Last updated on January 21st, 2025 at 02:08 am

Here, we see a Minimum Number of Arrows to Burst Balloons LeetCode Solution. This Leetcode problem is solved using different approaches in many programming languages, such as C++, Java, JavaScript, Python, etc.

List of all LeetCode Solution

Topics

Greedy

Companies

Microsoft

Level of Question

Medium

Minimum Number of Arrows to Burst Balloons LeetCode Solution

1. Problem Statement

There are some spherical balloons taped onto a flat wall that represents the XY-plane. The balloons are represented as a 2D integer array points where points[i] = [x_start, x_end] denotes a balloon whose horizontal diameter stretches between x_start and x_end. You do not know the exact y-coordinates of the balloons.

Arrows can be shot up directly vertically (in the positive y-direction) from different points along the x-axis. A balloon with x_start and x_end is burst by an arrow shot at x if x_start <= x <= x_end. There is no limit to the number of arrows that can be shot. A shot arrow keeps traveling up infinitely, bursting any balloons in its path.

Given the array points, return the minimum number of arrows that must be shot to burst all balloons.

Example 1:
Input: points = [[10,16],[2,8],[1,6],[7,12]]
Output: 2
Explanation: The balloons can be burst by 2 arrows:
– Shoot an arrow at x = 6, bursting the balloons [2,8] and [1,6].
– Shoot an arrow at x = 11, bursting the balloons [10,16] and [7,12].

Example 2:
Input: points = [[1,2],[3,4],[5,6],[7,8]]
Output: 4
Explanation: One arrow needs to be shot for each balloon for a total of 4 arrows.

Example 3:
Input: points = [[1,2],[2,3],[3,4],[4,5]]
Output: 2
Explanation: The balloons can be burst by 2 arrows:
– Shoot an arrow at x = 2, bursting the balloons [1,2] and [2,3].
– Shoot an arrow at x = 4, bursting the balloons [3,4] and [4,5].

2. Coding Pattern Used in Solution

The coding pattern used in the provided code is “Merge Intervals”. This pattern is commonly used when solving problems that involve overlapping intervals, such as finding the minimum number of arrows to burst balloons, merging overlapping intervals, or finding free time slots.

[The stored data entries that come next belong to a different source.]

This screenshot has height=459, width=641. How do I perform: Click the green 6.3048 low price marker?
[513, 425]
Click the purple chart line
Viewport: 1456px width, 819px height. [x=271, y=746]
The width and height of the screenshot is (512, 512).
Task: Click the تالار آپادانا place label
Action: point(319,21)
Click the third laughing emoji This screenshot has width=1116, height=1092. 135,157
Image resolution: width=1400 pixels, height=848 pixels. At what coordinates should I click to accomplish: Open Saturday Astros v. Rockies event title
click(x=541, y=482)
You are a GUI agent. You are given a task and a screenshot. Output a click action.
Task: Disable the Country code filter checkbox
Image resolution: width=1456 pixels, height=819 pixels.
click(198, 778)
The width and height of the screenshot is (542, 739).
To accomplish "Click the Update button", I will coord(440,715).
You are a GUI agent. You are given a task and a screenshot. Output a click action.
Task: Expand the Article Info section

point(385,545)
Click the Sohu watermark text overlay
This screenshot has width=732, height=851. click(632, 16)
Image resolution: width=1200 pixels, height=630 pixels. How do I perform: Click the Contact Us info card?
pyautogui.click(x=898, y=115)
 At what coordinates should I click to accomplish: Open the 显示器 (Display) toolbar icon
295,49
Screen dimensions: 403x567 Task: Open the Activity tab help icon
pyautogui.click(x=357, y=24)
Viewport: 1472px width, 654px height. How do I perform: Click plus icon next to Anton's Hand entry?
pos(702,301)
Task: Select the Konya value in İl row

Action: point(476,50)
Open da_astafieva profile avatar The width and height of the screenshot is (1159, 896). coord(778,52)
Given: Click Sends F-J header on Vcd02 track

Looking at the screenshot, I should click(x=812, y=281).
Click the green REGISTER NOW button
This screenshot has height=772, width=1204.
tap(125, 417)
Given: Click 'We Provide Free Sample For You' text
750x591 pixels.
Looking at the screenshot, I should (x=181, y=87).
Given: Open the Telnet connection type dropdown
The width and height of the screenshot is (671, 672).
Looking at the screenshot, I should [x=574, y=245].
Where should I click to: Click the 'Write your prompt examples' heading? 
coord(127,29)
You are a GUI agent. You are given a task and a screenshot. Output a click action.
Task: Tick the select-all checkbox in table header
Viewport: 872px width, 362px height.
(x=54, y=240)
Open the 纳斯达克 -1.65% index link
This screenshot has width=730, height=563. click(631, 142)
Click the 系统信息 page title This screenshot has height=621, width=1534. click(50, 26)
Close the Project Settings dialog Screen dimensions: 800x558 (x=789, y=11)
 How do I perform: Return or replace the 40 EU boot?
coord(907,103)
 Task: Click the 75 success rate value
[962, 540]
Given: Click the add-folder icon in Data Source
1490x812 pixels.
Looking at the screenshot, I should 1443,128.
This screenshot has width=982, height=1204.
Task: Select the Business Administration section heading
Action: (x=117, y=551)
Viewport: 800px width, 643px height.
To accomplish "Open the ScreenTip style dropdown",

3. Code Implementation in Different Languages

3.1 Minimum Number of Arrows to Burst Balloons C++

class Solution {
public:
    int findMinArrowShots(vector<vector<int>>& points) {
        sort(points.begin(), points.end());
        int lastpoint = points[0][1];
        int ans = 1;
        for(auto point : points) {
            if(point[0] > lastpoint) {
                ans++;
                lastpoint = point[1];
            }
            lastpoint = min(point[1],lastpoint);
        }
        return ans;
    }
};

3.2 Minimum Number of Arrows to Burst Balloons Java

class Solution {
    public int findMinArrowShots(int[][] points) {
        Arrays.sort(points, (a, b) -> Integer.compare(a[1], b[1]));
        int arrows = 1;
        int prevEnd = points[0][1];
        for (int i = 1; i < points.length; ++i) {
            if (points[i][0] > prevEnd) {
                arrows++;
                prevEnd = points[i][1];
            }
        } 
        return arrows;
    }
}

3.3 Minimum Number of Arrows to Burst Balloons JavaScript

var findMinArrowShots = function(points) {
    points.sort((a, b) => a[0] - b[0]);
    let arrows = 1;
    let end = points[0][1];
    for (let i = 1; i < points.length; i++) {
        if (points[i][0] > end) {
            arrows++;
            end = points[i][1];
        } else {
            end = Math.min(end, points[i][1]);
        }
    }
    return arrows;
};

3.4 Minimum Number of Arrows to Burst Balloons Python

class Solution(object):
    def findMinArrowShots(self, points):
        points.sort(key=lambda x: x[0])
        arrows = 1
        end = points[0][1]
        for balloon in points[1:]:
            if balloon[0] > end: 
                arrows += 1  
                end = balloon[1] 
            else:
                end = min(end, balloon[1])
        return arrows

4. Time and Space Complexity

	Time Complexity	Space Complexity
C++	O(n log n)	O(1)
Java	O(n log n)	O(n)
JavaScript	O(n log n)	O(n)
Python	O(n log n)	O(n)

Time Complexity:
- Sorting the intervals is the most expensive operation, which takes O(n log n), where n is the number of intervals.
- The single pass through the sorted intervals to count arrows is O(n).
- Overall time complexity: O(n log n).
Space Complexity:
- In C++, sorting is done in-place, so the space complexity is O(1).
- In Java, JavaScript, and Python, sorting creates a new sorted array or list, which requires O(n) additional space.
- Overall space complexity: O(1) for C++ and O(n) for Java, JavaScript, and Python.